Tiragem de 100 mil exemplares
“A obra ao negro”, de Marguerite
Yourcenar
Por Luís Miguel Queiroz
O percurso de Zenão, no pano de fundo
da Europa da primeira metade do século XVI. Uma obra-prima
em nada inferior a “Memórias de Adriano”,
o romance que celebrizou Yourcenar.
Poucos dias antes de rebentar, em Paris, o
movimento de contestação estudantil de Maio
de 1968, aparecia nas livrarias francesas um livro intitulado
“A Obra ao Negro”. No meio de uma tal agitação,
que tomava as ruas e monopolizava os “media”,
parecia haver bons motivos para duvidar do êxito de
um romance de fundo histórico, cuja acção,
narrada numa escrita exigente e quase anacronicamente “clássica”,
decorria no distante século XVI.
A própria autora, Marguerite Yourcenar,
numa carta dirigida, em 1964, ao editor Gaston Gallimard,
confessava-se apreensiva: “Pensei escrever as ‘Memórias
de Adriano’ para dez pessoas, e enganei-me. Creio neste
momento terminar ‘A Obra ao Negro’ para dez pessoas
e é muito possível que não me engane.”
Na verdade, voltou a enganar- se. Em apenas
dois meses, a Gallimard esgotou duas tiragens, num total de
40 mil exemplares.
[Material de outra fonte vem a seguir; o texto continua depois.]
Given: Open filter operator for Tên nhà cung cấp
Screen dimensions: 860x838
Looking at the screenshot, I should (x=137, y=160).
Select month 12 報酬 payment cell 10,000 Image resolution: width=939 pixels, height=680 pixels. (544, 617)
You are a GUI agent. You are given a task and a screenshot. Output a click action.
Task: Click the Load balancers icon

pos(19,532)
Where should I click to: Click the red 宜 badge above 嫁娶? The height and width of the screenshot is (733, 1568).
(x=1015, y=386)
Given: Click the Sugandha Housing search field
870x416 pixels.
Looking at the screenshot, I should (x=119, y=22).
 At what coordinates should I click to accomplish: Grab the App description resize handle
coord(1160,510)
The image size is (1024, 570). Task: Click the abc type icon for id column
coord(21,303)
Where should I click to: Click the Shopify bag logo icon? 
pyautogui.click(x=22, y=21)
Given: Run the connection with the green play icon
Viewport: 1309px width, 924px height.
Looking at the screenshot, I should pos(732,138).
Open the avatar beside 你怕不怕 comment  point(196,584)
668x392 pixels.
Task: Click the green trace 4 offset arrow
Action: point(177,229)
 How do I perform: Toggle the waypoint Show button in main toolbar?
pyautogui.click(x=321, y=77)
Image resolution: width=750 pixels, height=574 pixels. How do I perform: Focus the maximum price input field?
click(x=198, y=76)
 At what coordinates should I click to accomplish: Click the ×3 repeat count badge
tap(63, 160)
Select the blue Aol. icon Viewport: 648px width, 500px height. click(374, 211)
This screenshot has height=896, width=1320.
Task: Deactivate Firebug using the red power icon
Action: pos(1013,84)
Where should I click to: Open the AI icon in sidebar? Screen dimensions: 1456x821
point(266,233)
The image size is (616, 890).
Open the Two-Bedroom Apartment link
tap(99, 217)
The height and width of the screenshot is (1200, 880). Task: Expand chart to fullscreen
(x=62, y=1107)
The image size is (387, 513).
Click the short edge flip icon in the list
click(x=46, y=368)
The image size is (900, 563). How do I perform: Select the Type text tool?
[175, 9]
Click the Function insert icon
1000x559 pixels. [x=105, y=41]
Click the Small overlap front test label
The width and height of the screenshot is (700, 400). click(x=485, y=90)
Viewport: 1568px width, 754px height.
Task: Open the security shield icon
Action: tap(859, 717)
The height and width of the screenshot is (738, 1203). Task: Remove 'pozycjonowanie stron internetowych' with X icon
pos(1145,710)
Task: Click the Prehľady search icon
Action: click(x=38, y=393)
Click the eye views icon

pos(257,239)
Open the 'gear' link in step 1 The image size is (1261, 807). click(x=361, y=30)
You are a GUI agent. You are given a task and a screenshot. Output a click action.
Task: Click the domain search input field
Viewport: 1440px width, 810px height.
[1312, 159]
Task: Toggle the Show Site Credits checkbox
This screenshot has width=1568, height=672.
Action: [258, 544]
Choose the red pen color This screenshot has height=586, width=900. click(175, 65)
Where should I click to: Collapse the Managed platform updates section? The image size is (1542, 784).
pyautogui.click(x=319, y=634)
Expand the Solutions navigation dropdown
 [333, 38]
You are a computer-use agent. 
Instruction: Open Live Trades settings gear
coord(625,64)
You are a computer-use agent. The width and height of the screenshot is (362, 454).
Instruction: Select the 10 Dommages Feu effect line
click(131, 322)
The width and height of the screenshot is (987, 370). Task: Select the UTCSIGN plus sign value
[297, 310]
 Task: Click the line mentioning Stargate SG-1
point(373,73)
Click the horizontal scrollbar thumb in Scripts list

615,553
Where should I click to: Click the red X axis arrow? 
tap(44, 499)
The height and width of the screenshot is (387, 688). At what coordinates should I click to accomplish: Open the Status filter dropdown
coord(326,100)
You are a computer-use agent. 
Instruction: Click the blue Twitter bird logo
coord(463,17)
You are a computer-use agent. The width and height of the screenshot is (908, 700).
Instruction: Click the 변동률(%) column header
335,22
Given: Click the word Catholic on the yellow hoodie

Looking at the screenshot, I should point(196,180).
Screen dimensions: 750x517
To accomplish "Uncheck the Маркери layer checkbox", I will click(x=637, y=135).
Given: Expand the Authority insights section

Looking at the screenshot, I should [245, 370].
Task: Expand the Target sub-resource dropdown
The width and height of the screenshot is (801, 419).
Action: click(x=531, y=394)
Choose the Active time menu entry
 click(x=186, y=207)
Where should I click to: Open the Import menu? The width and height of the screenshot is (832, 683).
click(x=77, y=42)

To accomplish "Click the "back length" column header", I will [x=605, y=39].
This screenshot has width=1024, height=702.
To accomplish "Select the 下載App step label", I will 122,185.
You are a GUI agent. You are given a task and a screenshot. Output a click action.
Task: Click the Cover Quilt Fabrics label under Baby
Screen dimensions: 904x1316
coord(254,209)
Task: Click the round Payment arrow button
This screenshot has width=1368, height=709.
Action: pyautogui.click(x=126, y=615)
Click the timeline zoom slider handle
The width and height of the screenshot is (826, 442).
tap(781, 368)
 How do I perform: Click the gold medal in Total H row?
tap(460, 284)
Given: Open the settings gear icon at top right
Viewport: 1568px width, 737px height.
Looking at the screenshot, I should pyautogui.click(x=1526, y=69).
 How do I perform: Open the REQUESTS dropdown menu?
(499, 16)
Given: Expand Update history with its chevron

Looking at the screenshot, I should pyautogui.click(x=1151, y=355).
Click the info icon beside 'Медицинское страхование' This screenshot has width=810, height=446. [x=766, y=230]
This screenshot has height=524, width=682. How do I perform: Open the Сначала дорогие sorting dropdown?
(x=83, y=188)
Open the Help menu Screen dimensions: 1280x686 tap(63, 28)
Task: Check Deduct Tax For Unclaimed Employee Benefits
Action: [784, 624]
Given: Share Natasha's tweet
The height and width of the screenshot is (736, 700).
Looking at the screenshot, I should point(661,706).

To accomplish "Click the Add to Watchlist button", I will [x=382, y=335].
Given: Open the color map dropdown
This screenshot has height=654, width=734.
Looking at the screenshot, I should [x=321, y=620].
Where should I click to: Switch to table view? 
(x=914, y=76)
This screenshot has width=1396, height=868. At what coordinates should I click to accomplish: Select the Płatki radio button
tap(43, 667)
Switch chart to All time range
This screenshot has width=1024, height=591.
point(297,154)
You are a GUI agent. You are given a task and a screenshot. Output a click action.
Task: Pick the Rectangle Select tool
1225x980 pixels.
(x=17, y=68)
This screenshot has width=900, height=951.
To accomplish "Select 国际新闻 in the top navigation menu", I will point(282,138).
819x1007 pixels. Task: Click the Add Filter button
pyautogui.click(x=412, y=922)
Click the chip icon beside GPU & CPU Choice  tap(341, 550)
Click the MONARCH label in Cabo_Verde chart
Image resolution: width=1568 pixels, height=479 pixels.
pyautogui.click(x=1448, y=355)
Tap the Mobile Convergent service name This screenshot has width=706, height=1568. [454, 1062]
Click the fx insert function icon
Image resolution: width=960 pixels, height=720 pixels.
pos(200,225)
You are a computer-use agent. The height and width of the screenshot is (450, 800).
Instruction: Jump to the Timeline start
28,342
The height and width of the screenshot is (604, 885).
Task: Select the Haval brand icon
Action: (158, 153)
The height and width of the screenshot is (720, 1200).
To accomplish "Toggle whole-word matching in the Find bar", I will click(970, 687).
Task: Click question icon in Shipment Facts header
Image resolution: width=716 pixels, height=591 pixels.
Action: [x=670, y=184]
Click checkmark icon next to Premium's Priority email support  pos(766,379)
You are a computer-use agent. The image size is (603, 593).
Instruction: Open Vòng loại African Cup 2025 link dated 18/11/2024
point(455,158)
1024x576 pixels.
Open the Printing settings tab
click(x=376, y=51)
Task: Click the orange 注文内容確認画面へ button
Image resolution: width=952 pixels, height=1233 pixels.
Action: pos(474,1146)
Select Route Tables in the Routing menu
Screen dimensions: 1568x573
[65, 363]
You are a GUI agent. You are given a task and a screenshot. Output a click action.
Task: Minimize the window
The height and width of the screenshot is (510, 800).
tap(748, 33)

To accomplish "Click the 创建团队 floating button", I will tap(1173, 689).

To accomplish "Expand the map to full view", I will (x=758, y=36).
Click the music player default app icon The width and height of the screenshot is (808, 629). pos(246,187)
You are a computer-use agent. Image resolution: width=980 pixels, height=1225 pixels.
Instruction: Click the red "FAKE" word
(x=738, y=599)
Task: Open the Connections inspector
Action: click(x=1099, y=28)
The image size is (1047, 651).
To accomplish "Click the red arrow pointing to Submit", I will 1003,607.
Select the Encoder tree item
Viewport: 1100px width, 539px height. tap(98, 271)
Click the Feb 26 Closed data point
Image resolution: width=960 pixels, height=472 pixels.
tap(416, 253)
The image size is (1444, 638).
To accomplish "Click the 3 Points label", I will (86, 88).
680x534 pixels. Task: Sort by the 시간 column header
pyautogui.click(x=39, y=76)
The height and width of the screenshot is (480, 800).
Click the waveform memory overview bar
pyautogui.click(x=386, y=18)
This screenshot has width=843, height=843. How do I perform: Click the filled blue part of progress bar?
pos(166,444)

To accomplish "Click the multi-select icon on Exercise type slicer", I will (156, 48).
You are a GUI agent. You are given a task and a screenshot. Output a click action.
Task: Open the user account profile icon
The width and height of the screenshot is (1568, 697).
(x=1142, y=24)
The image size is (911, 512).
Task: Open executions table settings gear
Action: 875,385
Os críticos, descontadas raríssimas
excepções, não lhe pouparam elogios.
Muitos falaram de “obra-prima”. Apenas um ou outro
se lamentou de “falta de calor”. O que talvez
possa ser lido como um involuntário elogio, já
que é justamente pela sua deliberada e impiedosa rasura
de todo o sentimentalismo que este livro consegue emocionar
tão profundamente os seus leitores.
Constituindo um espantoso fresco da Europa
do século XVI — das intrigas políticas
às querelas religiosas, da filosofia à vida
quotidiana, da cultura literária às discussões
científicas —, “A Obra ao Negro”
é também a história pessoal de Zenão,
o filho bastardo de um grande negociante de Bruges, cujo pai,
que não chega a reconhecê-lo, era ainda aparentado
com a poderosa família dos Médicis.
Médico, filósofo e alquimista,
podem ver-se na vida de Zenão, embora o romance não
o assuma expressamente, as etapas da Grande Obra alquímica,
com os seus momentos de decantação, dissipação
e sublimação. O objectivo da alquimia, reclama
a tradição, era o de transformar o próprio
alquimista. A transmutação dos metais constituía
apenas o seu fito aparente, a face visível de uma operação
interior. Logo no primeiro capítulo deste romance,
sintomaticamente intitulado “O Longo Caminho”,
Zenão despedese de um primo, dizendo-lhe: “Há
alguém à minha espera. Vou até lá.”
Pergunta o interlocutor: “Quem é?” E Zenão
responde: “Hic Zeno. Eu mesmo.”
No entanto, desenganem-se os fãs de
Paulo Coelho, este não é um desses romances
que pisca o olho aos fascinados pelo oculto. Zenão,
sem deixar de ser o produto complexo do século em que
vive, prefere investigar “os movimentos diastólicos
e sistólicos do coração”, do que
perder o seu tempo a discutir os atributos de Deus ou a procurar
uma saída no labirinto alegórico dos filósofos
alquímicos.
O pintor e cientista visionário Leonardo
Da Vinci, o cirurgião Ambroise Paré, o anatomista
Vesálio, o médico e alquimista Paracelso e,
talvez mais do que todos, Erasmo de Roterdão, são
algumas das figuras históricas com as quais poderemos
ser tentados a identificar Zenão.
Num apêndice que redigiu para o livro,
Yourcenar admite estas e outras influências, mas alerta
que não pretendeu “compor mecanicamente uma personagem
sintética, coisa que nenhum romancista consciencioso
aceita fazer”. De facto, poucas personagens na história
da literatura conseguem ser tão “reais”
como Zenão.
Se quisermos resumir este livro, o melhor
ainda será citar a própria Yourcenar, na já
referida carta a Gallimard: “Trata-se da vida movimentada,
mas também meditativa, de um homem que faz total tábua
rasa das ideias e preconceitos do seu século para ver
depois onde o seu pensamento o conduzirá livremente.”